Somut olayda, dava dilekçesinde 399 ada 18 parsel sayılı taşınmaz hakkında iptal-tescil isteğinde bulunulduğu, ekinde yer alan tapu senedinde ise parsel numarası okunaksız (18-19) olsa da 2.524,70 m2 miktar çay bahçesi niteliğinden 399 ada 19 parsel taşınmaza ait olduğunun anlaşıldığı, kaldı ki 399 ada 18 parsel sayılı taşınmazın 1.723,99 m2 miktarlı çay ve fındık bahçesi nitelikli olduğu, yargılama sırasında Mahkemece dosya arasına sadece davalılar adına kayıtlı 399 ada 19 parsel sayılı taşınmaza ilişkin çap kaydı ve tespit tutanağının alındığı, ancak dava dışı ... adına kayıtlı 399 ada 18 parsel sayılı taşınmaz hakkında tapu kaydının iptali ile davacılar ve davalılar adına tescil hükmü kurulduğu görülmektedir.

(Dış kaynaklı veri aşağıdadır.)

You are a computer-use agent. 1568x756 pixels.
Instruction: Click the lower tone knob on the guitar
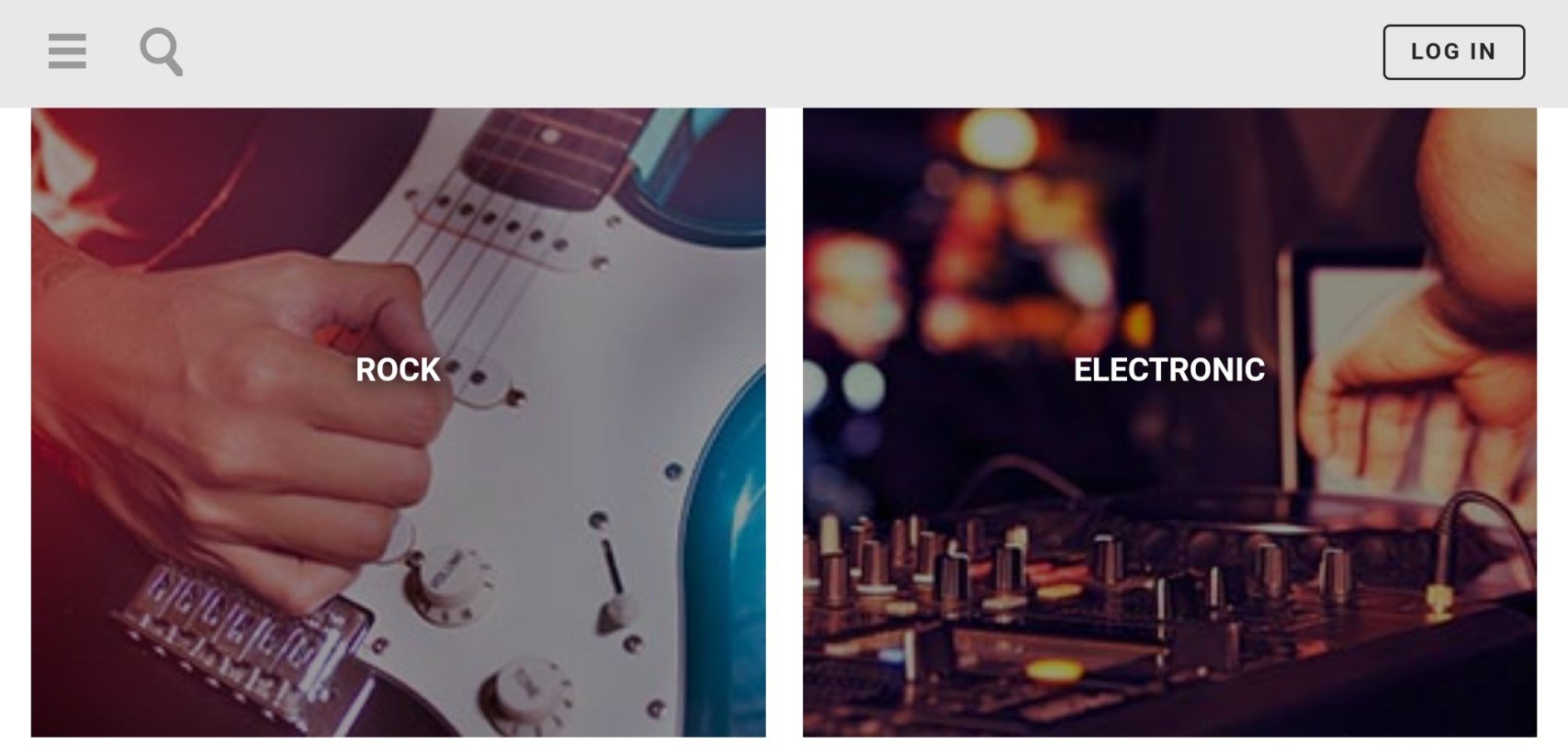[x=526, y=689]
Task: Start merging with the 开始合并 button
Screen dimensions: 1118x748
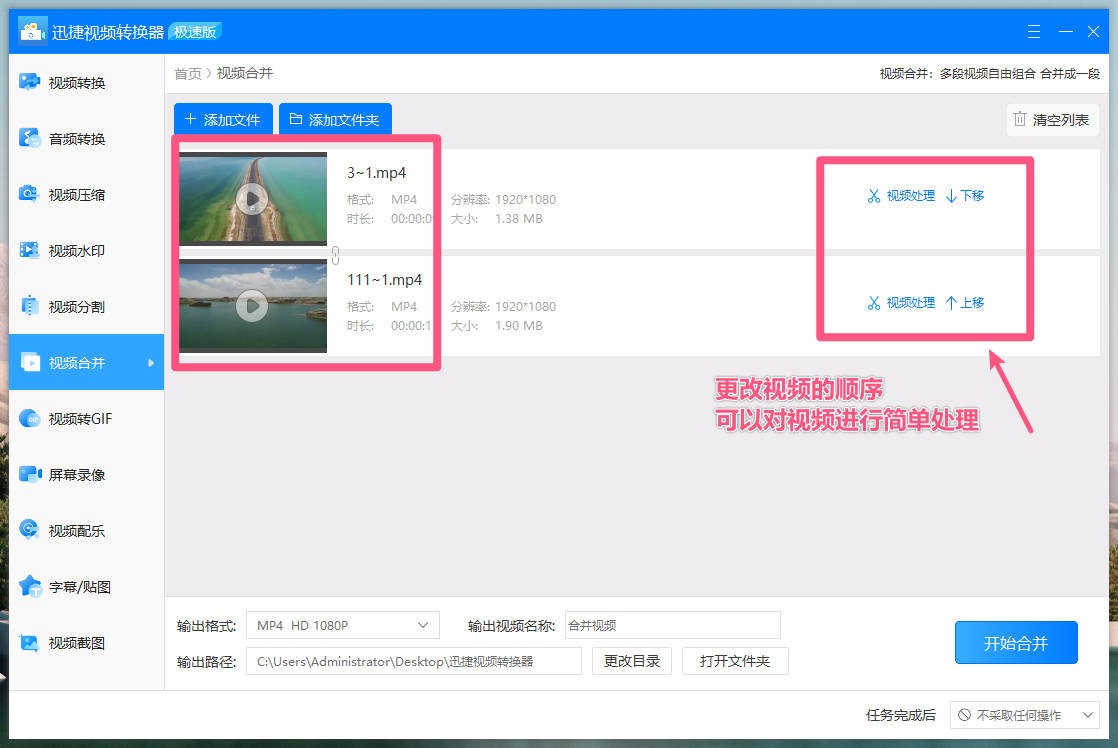Action: 1016,643
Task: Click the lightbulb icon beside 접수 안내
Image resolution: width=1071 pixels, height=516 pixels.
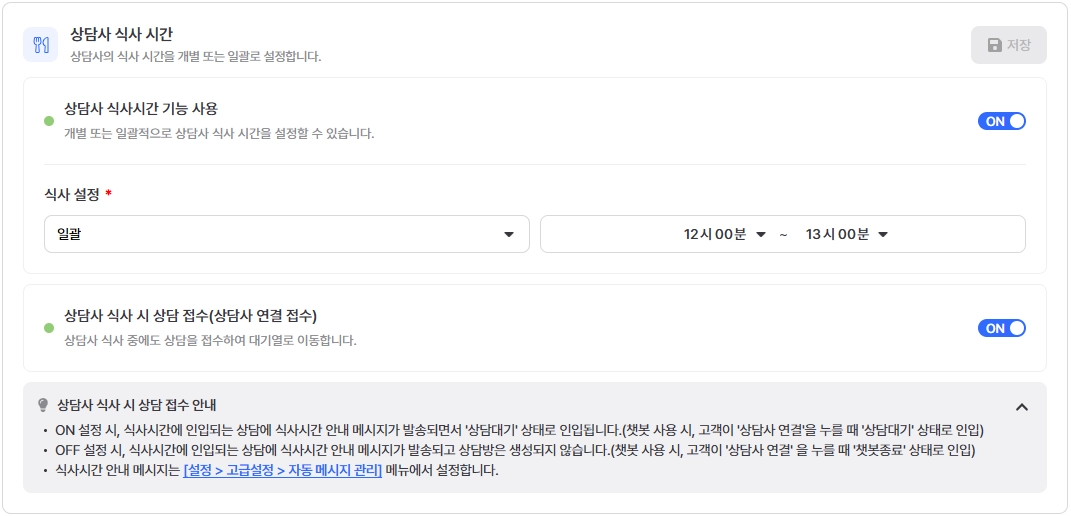Action: 43,405
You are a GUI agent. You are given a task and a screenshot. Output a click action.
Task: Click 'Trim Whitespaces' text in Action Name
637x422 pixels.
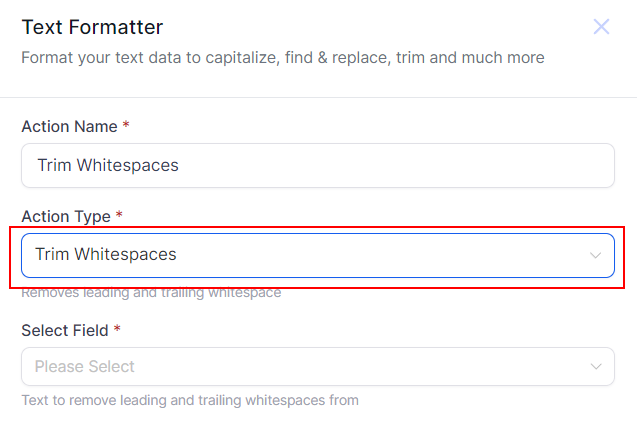point(108,165)
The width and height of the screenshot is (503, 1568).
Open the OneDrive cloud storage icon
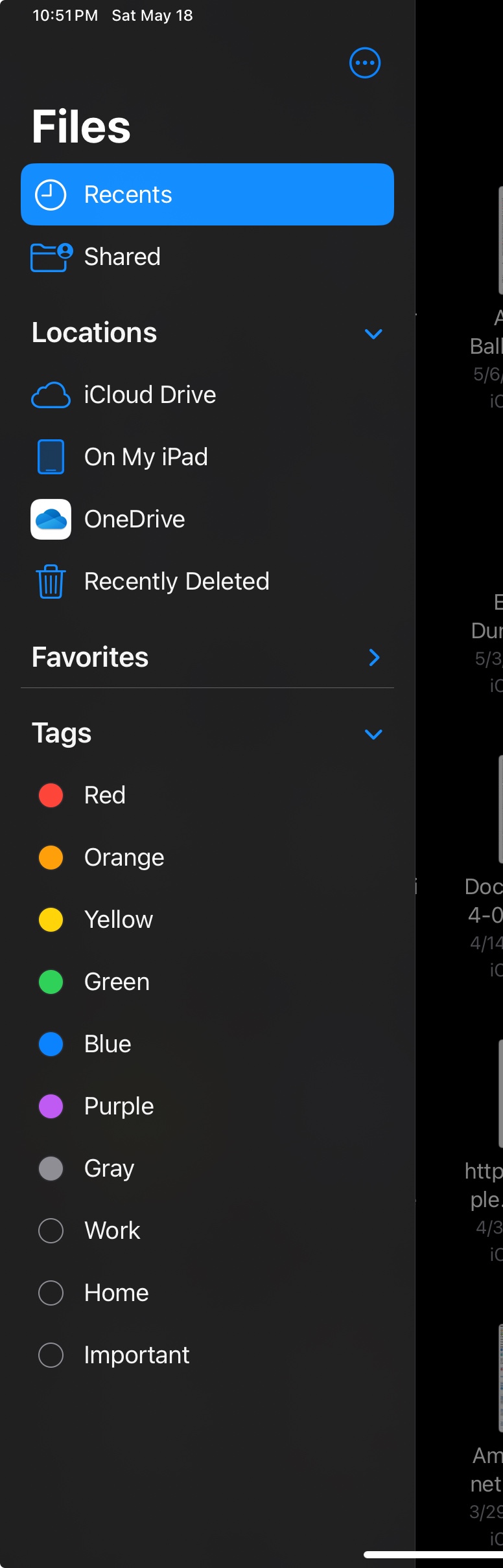[x=51, y=518]
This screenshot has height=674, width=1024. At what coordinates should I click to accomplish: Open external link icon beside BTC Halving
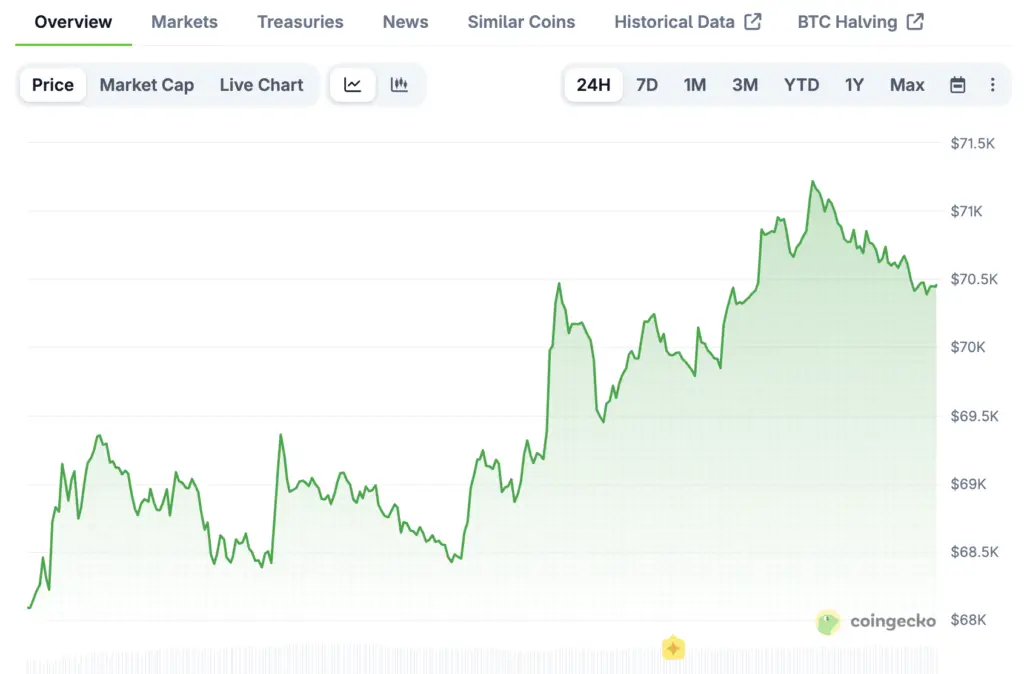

Hâl böyle olunca; öncelikle 6100 sayılı Kanun'un 31. maddesi gereği hakimin davayı aydınlatma ödevi çerçevesinde davacılara 399 ada 18 ve 399 ada 19 parsel sayılı taşınmazlardan hangisini dava konusu ettiklerinin açıklattırılması, 399 ada 18 parsel sayılı taşınmazın dava konusu olduğunun tespiti halinde kayıt maliki ...’un dava dilekçesinde davalı olarak gösterilmediği dahili davalı yoluyla da taraf sıfatı kazandırılamayacağı gözetilerek bu parsel yönünden davanın pasif husumetten reddine karar verilmesi, 399 ada 19 parsel sayılı taşınmazın dava konusu olduğunun belirlenmesi halinde ise usulüne uygun yargılama yapılmak suretiyle sonucuna göre karar verilmesi gerekirken yazılı olduğu üzere hüküm tesisi isabetsizdir.

V. KARAR

Açıklanan sebeplerle;

İlgili (dava dışı) ... vekilinin temyiz itirazlarının değinilen yön itibariyle kabulü ile hükmün HMK’nın geçici 3. maddesi yollaması ile HUMK’un 428. maddesi gereğince BOZULMASINA,

Peşin alınan temyiz karar harcının istek hâlinde ilgiliye iadesine,

Kararın tebliğinden itibaren 15 gün içinde karar düzeltme yolu açık olmak üzere,

25.03.2025 tarihinde oy birliğiyle karar verildi.